[ФРАГМЕНТ ДОКУМЕНТА]
-*-

Есть писатели, которые постоянно находятся в "кипучем водовороте жизни, чувствуют себя, как солдаты в бою. Таким мы знаем Михаила Александровича Шолохова.
Книги его полюбились народу как-то сразу - с юношеских, напоенных степным ароматом "Донских рассказов", с могучего эпического запева "Тихого Дона". То, что открыл он читателю, поражает глубоким знанием жизни, величием человеческого духа. Юношей он создал произведения, зрелые по мастерству, ставшие гордостью советской литературы. Раскаленная атмосфера тех дней на Дону как нельзя лучше способствовала росту писателя, созреванию его самобытного таланта. Он принадлежит к поколению людей, встречавших зарю своей жизни в рядах бойцов. "Гонялся за бандами, - писал о себе Шолохов, - и банды гонялись за нами. Все шло, как положено. Приходилось бывать в разных переплетах..."
Начав с малого - "Мелеховский двор - на самом краю хутора", - писатель развернул затем огромное полотно, в котором личный опыт слился с опытом народной жизни. Раскрывая противоречивый мир простого человека, автор убедительно показал, что безграмотная казачка Аксинья Астахова способна любить не менее глубоко и страдать не менее трагично, чем Анна Каренина, что душа Григория Мелехова не менее сложна, чем душа Андрея Болконского, что батрак Мишка Кошевой не менее напряженно мыслит, чем Пьер Безухов. А Наталья с ее душевными муками? А патриарх мелеховского куреня, ревностный и цепкий хранитель казачьей старины Пантелей Прокофьевич?
Для работы над "Тихим Доном", а затем и "Поднятой целиной" Шолохову не нужно было собирать материал в творческих командировках. Непосредственный участник бурных событий, он постоянно жил среди своих будущих героев, любил их. Немного стоил бы талант писателя без любви к людям, родным ему по духу, по крови.

-*-

[ПРЕДОСТАВЛЕННЫЕ СВЕДЕНИЯ]
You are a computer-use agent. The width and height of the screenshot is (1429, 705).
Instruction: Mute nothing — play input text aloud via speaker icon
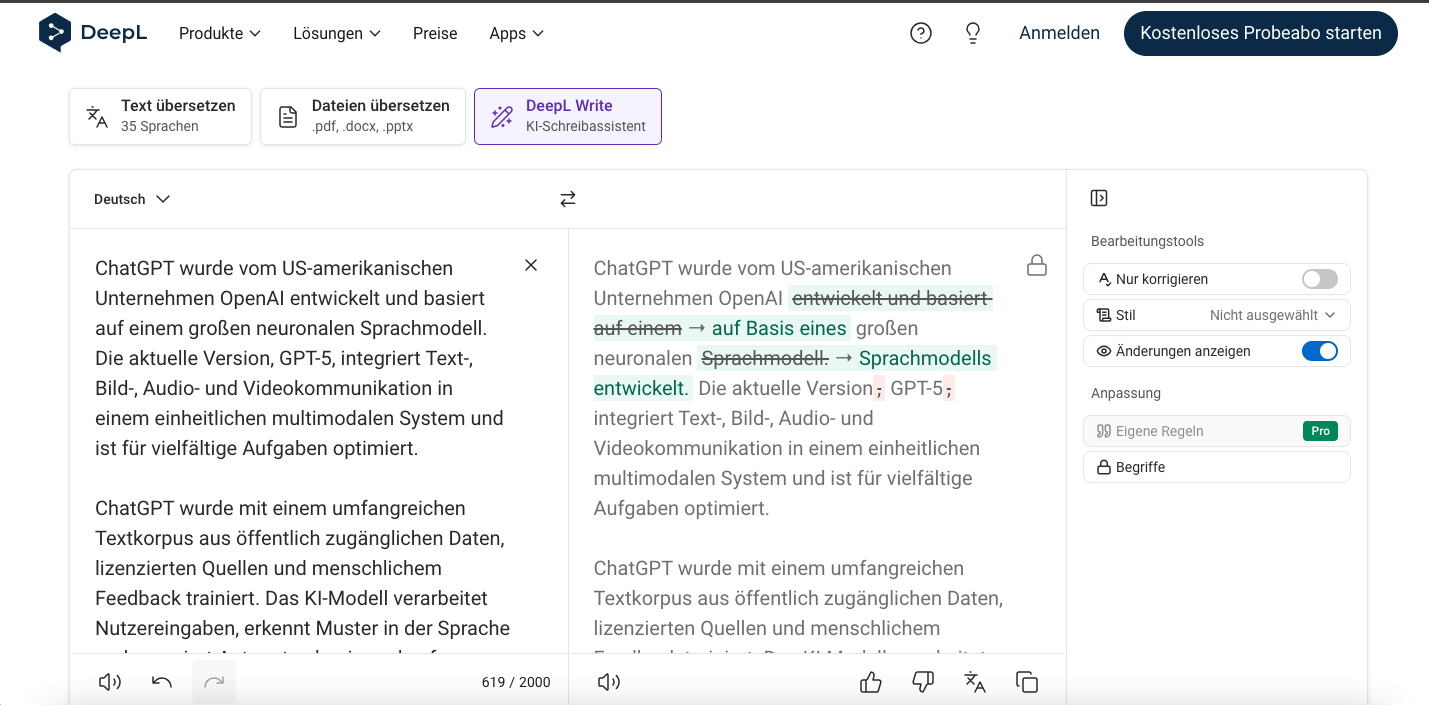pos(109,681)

-*-

[ПОСТАВЛЕННАЯ ЗАДАЧА 1]
С какой героиней Толстого в тексте о Шолохове сравнивается казачка Аксинья Астахова?
[ПОСТАВЛЕННАЯ ЗАДАЧА 2]
Перечислите все произведения Шолохова, названные в тексте о нем.
[ПОСТАВЛЕННАЯ ЗАДАЧА 3]
Продолжите текст о Шолохове, начав сразу после его последнего предложения.

[ПИСЬМЕННЫЙ ОТВЕТ 1]
С Анной Карениной.

[ПИСЬМЕННЫЙ ОТВЕТ 2]
«Донские рассказы», «Тихий Дон», «Поднятая целина».

[ПИСЬМЕННЫЙ ОТВЕТ 3]
О своих встречах с земляками Михаил Александрович рассказывает увлекательно, пересыпая речь то шуткой, то острым словцом. "Выхожу как-то на рассвете во двор, чтобы подышать свежим воздухом, подумать, - вспоминает писатель, - а тут поджидает казачка-колхозница. Я, говорит, к тебе с нуждой, в сельсовете обидели. Спрашиваю, почему же ты, милая, спозаранку не пошла в райисполком? Казачка недоуменно глянула на меня, отвечает: там же с девяти часов работают, а к тебе можно и пораньше, ты не учреждение..."
Как-то в беседе Михаил Александрович сказал: "Похоронив свою, я сердцем тянусь к любой матери". В его творчестве не случайно сливаются воедино два образа, бесконечно дорогих ему - матери и родной земли. Вот - весеннее: "Дивно закрасовалась под солнцем цветущая, омытая дождями степь! Была она теперь, как молодая, кормящая грудью мать, - необычно красивая, притихшая, немного усталая и вся светящаяся прекрасной, счастливой и чистой улыбкой материнства".
В почте писателя много волнующих материнских писем, просьб. Не каждая просьба выполнима, но каждая мать получила от писателя сердечный ответ.
Доверительная эта почта - своеобразное окно в мир, полный раздумий, ожиданий, надежд. Тут писатель никогда не бывает безучастным, активно вмешивается в судьбы людей.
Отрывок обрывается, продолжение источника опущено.